EXERCISE DETAILS. Once you find the line containing "[소자미션 기도회에 대해 자세히 알아보기] (496, 745)" in the data below, copy it and each following line exactly, up to and including the line containing "You are a GUI agent. The screenshot is 2576×1449.", and nothing else.

INFORMATION SUPPLIED.
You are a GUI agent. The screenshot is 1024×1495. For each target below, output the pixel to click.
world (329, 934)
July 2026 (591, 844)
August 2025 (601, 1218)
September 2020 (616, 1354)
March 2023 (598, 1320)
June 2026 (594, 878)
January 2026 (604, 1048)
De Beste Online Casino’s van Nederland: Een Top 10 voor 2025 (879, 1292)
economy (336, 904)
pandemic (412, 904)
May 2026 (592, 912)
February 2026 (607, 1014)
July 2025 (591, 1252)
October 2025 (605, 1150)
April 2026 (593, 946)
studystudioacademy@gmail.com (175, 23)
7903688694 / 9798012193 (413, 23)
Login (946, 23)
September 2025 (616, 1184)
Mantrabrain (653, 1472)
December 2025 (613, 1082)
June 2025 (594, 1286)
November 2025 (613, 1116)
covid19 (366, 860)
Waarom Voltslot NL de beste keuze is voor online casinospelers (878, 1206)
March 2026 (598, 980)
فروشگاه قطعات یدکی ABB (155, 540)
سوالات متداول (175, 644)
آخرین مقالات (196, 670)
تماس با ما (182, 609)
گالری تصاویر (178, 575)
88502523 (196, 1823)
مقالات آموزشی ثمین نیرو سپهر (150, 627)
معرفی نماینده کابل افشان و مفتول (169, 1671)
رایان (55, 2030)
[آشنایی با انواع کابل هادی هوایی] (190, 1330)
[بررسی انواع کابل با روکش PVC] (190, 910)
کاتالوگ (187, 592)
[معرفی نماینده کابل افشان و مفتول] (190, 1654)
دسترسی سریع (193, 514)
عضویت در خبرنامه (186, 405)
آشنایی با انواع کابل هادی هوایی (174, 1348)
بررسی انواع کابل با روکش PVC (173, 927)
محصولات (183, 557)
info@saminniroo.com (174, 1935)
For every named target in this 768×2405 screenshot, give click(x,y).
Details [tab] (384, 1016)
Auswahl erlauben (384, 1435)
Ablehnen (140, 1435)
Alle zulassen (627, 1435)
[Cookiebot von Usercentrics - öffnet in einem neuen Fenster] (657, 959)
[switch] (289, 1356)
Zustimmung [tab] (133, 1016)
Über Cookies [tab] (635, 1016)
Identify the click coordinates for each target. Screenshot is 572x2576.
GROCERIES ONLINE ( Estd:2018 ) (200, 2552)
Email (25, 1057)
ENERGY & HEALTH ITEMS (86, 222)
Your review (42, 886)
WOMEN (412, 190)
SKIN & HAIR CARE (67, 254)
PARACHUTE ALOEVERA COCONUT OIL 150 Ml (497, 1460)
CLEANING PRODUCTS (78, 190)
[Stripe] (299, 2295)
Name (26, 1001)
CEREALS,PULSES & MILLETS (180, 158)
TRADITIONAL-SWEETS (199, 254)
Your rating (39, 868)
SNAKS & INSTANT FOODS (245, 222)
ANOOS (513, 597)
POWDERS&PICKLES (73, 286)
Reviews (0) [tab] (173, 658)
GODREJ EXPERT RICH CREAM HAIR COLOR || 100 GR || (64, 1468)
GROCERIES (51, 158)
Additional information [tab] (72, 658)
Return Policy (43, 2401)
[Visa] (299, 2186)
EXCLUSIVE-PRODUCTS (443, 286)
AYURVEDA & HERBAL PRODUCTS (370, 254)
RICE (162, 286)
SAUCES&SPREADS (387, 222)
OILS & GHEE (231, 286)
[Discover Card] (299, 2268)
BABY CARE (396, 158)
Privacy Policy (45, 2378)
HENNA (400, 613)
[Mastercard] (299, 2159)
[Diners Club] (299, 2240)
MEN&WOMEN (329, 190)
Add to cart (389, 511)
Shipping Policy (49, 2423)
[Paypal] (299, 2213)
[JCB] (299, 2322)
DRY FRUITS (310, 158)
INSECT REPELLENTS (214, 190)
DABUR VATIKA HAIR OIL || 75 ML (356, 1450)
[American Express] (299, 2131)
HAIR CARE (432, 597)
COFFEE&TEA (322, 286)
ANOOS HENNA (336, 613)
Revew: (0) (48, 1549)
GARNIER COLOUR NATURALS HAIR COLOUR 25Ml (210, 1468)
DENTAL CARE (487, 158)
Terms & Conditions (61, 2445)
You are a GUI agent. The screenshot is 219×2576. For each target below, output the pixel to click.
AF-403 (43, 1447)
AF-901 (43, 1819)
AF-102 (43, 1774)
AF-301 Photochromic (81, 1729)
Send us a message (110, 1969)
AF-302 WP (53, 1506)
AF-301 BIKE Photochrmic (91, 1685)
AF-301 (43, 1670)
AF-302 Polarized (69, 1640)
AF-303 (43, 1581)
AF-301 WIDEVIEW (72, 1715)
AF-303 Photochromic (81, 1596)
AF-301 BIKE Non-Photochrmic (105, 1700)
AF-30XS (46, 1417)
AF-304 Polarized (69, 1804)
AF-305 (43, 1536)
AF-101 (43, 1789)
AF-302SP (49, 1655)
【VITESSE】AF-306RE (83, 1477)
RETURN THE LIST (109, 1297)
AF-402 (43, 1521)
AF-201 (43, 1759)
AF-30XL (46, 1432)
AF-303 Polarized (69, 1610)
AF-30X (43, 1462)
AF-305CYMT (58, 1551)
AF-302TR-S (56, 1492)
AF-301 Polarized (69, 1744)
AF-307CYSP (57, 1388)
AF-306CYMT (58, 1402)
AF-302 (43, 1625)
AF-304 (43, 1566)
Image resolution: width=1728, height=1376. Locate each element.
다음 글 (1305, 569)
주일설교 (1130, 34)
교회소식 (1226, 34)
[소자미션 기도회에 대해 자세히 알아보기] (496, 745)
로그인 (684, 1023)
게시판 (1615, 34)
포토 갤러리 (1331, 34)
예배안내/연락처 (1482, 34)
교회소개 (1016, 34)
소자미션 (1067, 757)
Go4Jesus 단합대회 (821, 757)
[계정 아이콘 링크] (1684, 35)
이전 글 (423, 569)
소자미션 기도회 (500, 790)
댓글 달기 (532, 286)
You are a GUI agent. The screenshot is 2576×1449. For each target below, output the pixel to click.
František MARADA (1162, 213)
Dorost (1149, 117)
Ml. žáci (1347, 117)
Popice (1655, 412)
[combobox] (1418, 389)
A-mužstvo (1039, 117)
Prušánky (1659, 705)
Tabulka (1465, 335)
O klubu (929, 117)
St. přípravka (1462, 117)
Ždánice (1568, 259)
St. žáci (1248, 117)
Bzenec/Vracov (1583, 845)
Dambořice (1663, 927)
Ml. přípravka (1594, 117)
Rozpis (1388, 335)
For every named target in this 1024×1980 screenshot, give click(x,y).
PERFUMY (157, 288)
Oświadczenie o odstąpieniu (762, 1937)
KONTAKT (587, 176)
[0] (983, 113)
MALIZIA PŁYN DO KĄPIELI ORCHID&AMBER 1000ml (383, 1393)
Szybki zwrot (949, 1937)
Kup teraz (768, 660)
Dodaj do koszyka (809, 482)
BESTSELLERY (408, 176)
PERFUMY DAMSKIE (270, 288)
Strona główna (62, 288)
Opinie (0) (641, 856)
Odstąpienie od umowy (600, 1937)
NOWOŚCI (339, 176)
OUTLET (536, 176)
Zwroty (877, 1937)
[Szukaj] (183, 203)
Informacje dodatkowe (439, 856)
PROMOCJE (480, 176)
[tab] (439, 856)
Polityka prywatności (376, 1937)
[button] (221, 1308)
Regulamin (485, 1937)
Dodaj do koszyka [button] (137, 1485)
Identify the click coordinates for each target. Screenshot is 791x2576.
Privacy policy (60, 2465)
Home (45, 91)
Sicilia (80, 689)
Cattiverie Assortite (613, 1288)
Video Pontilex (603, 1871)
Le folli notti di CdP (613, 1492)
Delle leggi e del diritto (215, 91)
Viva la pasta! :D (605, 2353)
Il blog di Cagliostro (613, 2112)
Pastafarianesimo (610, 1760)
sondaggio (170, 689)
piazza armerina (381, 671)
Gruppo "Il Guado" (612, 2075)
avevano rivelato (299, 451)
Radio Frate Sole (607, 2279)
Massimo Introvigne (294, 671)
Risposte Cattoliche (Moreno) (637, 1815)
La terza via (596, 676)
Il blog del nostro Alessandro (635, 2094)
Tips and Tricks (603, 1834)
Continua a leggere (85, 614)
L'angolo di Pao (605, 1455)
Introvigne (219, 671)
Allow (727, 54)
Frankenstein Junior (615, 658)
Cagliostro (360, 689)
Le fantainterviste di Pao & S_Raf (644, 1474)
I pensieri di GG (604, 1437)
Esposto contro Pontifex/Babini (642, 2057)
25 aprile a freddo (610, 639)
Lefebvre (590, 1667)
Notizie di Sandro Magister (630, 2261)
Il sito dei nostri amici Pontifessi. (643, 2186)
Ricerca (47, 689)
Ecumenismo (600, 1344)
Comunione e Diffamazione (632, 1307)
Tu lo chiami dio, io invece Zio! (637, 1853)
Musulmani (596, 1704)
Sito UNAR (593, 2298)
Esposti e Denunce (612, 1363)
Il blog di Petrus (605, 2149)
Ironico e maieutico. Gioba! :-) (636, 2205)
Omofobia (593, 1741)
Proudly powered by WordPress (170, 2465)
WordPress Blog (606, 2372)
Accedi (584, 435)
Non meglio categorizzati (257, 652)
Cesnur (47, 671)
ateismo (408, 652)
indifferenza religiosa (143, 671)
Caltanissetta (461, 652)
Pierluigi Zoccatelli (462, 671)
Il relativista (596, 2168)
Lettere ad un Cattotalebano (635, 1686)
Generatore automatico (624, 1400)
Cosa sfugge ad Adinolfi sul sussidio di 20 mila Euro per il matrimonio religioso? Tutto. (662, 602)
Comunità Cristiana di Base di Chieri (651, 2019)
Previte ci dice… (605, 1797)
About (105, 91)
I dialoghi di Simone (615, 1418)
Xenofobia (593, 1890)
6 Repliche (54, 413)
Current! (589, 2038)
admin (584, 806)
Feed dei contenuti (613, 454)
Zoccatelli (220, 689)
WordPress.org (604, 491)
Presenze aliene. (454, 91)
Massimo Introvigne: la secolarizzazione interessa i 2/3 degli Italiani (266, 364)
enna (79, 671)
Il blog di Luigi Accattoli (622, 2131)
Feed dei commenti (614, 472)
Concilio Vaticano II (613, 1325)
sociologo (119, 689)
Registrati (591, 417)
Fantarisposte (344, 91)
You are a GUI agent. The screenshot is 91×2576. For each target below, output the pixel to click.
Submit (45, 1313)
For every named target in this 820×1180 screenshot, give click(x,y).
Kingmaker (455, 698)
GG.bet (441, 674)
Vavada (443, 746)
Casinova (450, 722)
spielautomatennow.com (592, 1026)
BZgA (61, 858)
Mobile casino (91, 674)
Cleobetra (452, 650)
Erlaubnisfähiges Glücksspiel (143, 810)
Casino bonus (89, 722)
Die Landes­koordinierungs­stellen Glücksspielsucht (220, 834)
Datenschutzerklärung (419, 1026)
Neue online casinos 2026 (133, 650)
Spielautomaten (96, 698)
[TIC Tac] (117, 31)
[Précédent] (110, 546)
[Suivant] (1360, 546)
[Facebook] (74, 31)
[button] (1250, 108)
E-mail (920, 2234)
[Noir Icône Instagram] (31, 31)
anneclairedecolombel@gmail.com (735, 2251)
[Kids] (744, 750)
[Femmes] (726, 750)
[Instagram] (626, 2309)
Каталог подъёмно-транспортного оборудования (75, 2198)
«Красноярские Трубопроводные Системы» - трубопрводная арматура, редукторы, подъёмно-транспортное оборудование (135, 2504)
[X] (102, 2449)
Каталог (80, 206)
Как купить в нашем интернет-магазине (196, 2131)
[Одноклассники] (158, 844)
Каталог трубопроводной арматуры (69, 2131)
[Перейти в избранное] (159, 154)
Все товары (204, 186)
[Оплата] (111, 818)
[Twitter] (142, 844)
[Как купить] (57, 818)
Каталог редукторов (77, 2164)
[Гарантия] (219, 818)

SOLUTION TO THIS TASK.
[소자미션 기도회에 대해 자세히 알아보기] (496, 745)
로그인 (684, 1023)
게시판 (1615, 34)
포토 갤러리 (1331, 34)
예배안내/연락처 (1482, 34)
교회소개 (1016, 34)
소자미션 (1067, 757)
Go4Jesus 단합대회 (821, 757)
[계정 아이콘 링크] (1684, 35)
이전 글 (423, 569)
소자미션 기도회 (500, 790)
댓글 달기 (532, 286)
You are a GUI agent. The screenshot is 2576×1449. For each target below, output the pixel to click.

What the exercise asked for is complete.